L'endroit pouvait effectivement combler les fantasmes de proximité de citadins occupés à réussir. Serré en
cercles concentriques autour de son église du XIIe, Ars offre une rare unité de lieu. Et s'il ne possède ni vallon ni
colline, ce village commande une île dans l'île (autrefois séparée de Ré) et chevauche deux mers. L'océan, qui
gronde au sud-ouest au bout de la route de La Grange. Et au nord-est une mer intérieure, véritable lagune privée
qu'on appelait dans le temps la Mer d'Ars, et aujourd'hui le Fier d'Ars (à cause de l'eau qui « fierte », qui circule).

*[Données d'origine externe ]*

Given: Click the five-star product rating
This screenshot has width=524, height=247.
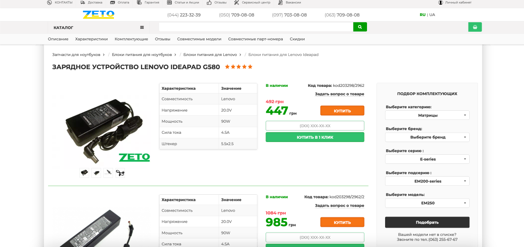Looking at the screenshot, I should pos(238,67).
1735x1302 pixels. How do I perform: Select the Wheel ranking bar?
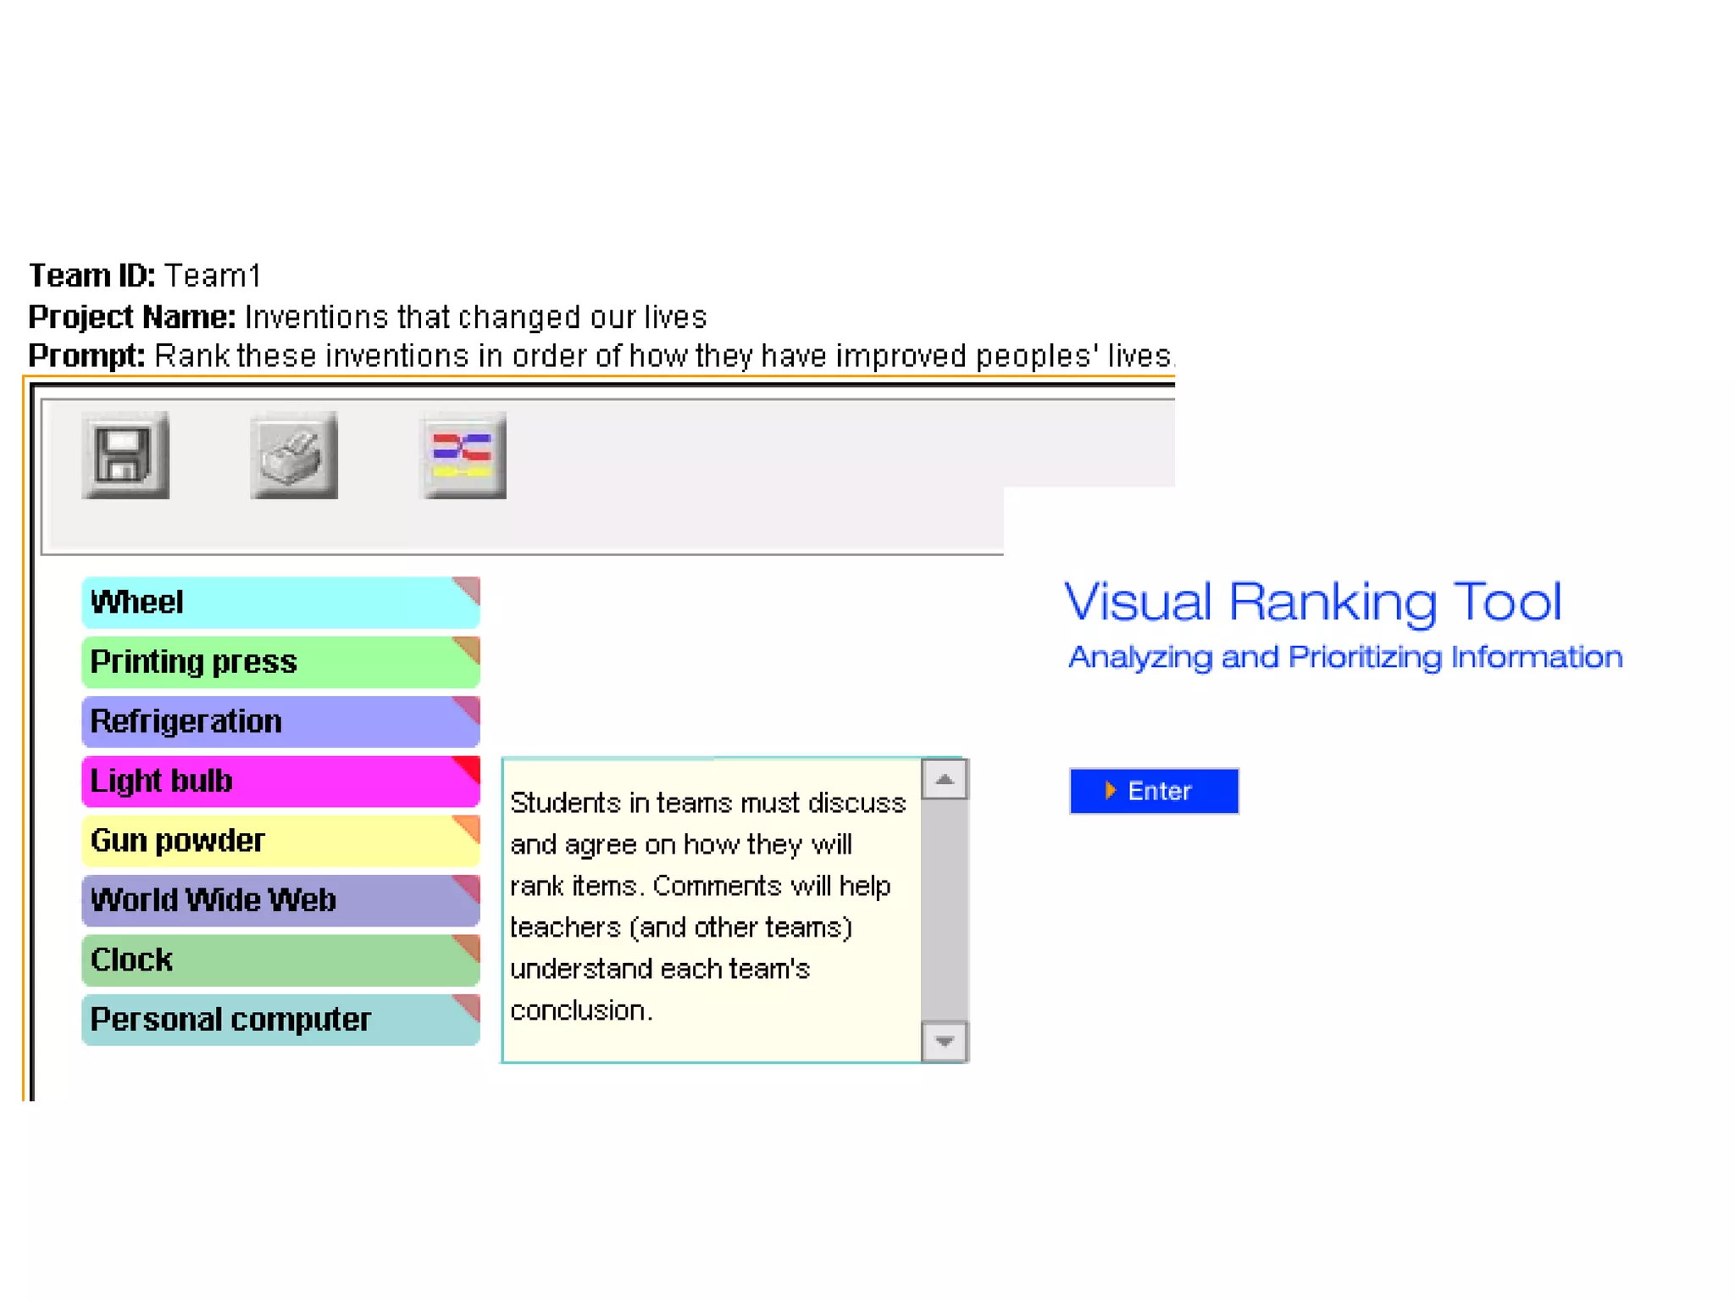pyautogui.click(x=271, y=603)
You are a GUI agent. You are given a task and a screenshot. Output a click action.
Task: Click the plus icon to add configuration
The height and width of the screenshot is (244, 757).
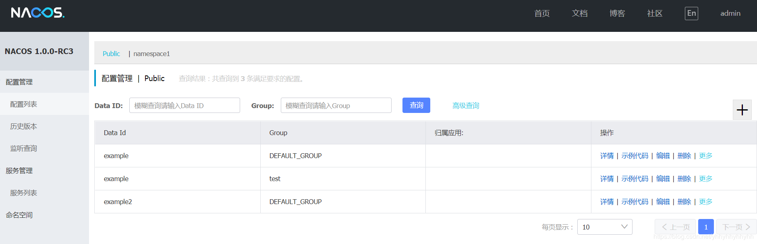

Comme si cela ne suffisait pas, excepté des rangs de vigne qui viennent lécher ses façades, des champs de
pomme de terre et une forêt de pin, Ars paraît voguer sur un entrelacs de marais, territoire fascinant des hérons
cendrés et des nouveaux sauniers qui ont réussi ce tour de force : remettre le sel à la mode. Bref, Ars est un vrai
village, qui produit le tiers du sel et des pommes de terre de l'île, avec un vrai marché, un vrai port et de vrais
artisans. Ars vit. Et c'est chic aujourd'hui, un village qui vit avec des vrais gens.
Le pont a achevé le travail. Avant la rampe des Bouygues, il était plus rapide d'y venir en voilier qu'en voiture.
Après, Ars était à portée de main. Le maire, Jean-Louis Olivier, quinquagénaire sportif venu de l'autre bout du
département : « Le lendemain même de l'ouverture du pont, en 1988, deux agences immobilières ont ouvert ici.
Et je compte sept brocantes aujourd'hui, contre zéro il y a dix ans. » La population d'Ars est remontée à 1 294
habitants en 2000. Elle atteint 10 000 habitants l'été. « Nous avons 594 résidences principales pour 986
résidences secondaires. »Le foncier s'est évidemment envolé - le prix du mètre carré est passé de 500 francs
avant le pont à 1 500 francs et même 2 000 francs aujourd'hui (mais quand même pas 3 500 francs comme l'a
prétendu un quotidien, ce qui a donné la fièvre à quelques-uns). « C'est une aubaine et un casse-tête pour les
familles d'Ars. » « Certaines s'enrichissent d'un seul coup en vendant leurs terrains, explique en écho JeanClaude Baniée, enseignant à la retraite et à la barbe fleurie, rédacteur en chef du "Tambour d'Ars". Mais il y a des
familles où les enfants ne peuvent plus occuper la maison de leurs parents en raison de la lourdeur des droits de
succession. Ils sont contraints de vendre et de quitter l'île. » L'arrière-grand-père de Jean-Claude était tailleur de
pierre. Il possédait un entrepôt que la famille a vendu. Un photographe de mode, Francis Giacobetti, en a fait sa
maison. C'est cette maison que louent les Jospin... Il ne faudrait pas qu'Ars ne soit plus qu'une vitrine de gens
chics. Il y perdrait son âme. Et les gens chics s'en iraient ailleurs.